Beef Stew with Vegetables Recipe
- 1 tablespoon all-purpose flour
- 1/4 teaspoon salt
- 1/8 teaspoon pepper
- 1/2 pound beef stew meat, cut into 3/4 inch cubes
- 1 tablespoon vegetable oil
- 1/3 cup chopped onion
- 1 garlic clove, minced
- 1-1/4 cups beef broth
- 1/3 cup white wine or additional beef broth
- 1 medium potato, cut into large chunks
- 2 medium carrots, cut into chunks
- 1/4 pound fresh mushrooms, halved
- 1 bay leaf
- 4-1/2 teaspoons quick-cooking tapioca
- 1/2 teaspoon dried thyme
- 1. In a large resealable plastic bag, combine the flour, salt and pepper; add beef and shake to coat.

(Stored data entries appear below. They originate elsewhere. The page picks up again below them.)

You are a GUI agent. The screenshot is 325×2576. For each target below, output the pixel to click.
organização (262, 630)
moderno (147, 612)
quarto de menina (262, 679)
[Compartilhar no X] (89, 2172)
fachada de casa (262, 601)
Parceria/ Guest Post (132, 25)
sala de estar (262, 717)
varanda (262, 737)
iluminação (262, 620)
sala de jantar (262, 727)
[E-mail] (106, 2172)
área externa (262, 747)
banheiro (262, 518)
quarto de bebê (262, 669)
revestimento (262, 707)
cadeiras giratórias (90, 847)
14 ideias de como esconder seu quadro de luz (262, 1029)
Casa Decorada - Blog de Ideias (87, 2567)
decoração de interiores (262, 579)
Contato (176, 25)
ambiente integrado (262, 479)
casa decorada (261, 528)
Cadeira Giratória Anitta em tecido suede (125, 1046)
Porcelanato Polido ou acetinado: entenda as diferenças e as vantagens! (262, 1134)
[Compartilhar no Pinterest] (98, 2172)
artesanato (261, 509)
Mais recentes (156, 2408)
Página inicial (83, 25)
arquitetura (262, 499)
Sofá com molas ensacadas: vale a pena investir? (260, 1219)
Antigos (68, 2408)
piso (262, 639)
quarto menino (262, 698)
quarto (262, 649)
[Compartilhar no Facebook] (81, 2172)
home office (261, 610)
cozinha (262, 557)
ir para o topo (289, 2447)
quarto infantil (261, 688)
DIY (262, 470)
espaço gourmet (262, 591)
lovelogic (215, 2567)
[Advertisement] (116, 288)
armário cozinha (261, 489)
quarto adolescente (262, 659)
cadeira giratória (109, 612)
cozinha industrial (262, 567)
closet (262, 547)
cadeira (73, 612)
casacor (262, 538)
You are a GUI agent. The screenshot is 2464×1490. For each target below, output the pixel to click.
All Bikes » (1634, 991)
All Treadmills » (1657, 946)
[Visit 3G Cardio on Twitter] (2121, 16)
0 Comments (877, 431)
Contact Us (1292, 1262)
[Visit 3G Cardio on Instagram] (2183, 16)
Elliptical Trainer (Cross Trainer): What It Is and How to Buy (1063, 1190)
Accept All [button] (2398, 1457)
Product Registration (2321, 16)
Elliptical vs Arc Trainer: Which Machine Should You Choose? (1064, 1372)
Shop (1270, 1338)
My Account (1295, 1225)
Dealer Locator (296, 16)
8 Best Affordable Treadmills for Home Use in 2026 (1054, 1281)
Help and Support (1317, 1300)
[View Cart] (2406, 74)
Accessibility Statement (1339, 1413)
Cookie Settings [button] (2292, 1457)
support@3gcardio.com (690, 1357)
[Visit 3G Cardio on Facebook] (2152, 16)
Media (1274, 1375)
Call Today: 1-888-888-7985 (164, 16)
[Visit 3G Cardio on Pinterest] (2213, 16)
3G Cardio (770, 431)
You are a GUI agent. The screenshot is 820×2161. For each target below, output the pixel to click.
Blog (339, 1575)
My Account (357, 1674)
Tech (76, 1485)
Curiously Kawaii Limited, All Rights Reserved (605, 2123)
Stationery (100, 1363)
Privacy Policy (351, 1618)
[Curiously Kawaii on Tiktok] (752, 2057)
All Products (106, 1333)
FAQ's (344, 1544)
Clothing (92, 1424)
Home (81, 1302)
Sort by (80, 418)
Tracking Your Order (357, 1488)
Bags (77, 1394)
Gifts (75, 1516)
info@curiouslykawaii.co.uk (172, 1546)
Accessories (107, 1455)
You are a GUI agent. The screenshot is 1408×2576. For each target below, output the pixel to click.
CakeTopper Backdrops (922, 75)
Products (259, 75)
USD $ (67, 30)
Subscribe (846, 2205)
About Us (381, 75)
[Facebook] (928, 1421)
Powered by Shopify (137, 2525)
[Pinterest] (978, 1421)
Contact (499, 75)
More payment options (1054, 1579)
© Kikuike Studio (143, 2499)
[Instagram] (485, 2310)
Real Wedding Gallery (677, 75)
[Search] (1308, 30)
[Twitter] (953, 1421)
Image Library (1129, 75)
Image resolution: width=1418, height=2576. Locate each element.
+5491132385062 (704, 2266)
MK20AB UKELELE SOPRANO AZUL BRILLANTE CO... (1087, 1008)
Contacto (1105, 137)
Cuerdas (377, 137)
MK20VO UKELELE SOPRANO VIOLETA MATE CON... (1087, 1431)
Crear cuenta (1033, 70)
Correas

In a large saucepan, brown beef in oil. Add onion and garlic; cook and stir 2 minutes longer. Stir in broth and wine or additional broth, scraping brown bits from pan. Transfer to a greased 5-cup baking dish. Stir in potato, carrots, mushrooms, bay leaf, tapioca and thyme. Let stand for 15 minutes. Cover and bake at 350° for 1 hour. Uncover; bake 1 to 1-1/2 hours longer until meat and vegetables are tender, stirring every 30 minutes. Discard bay leaf. Yield: 2 servings.
1 serving (1 cup) equals 445 calories, 16 g fat (4 g saturated fat), 70 mg cholesterol, 887 mg sodium, 42 g carbohydrate, 5 g fiber, 28 g protein.
Full-Bodied White Wine
Enjoy this recipe with a full-bodied white wine such as Chardonnay or Viognier.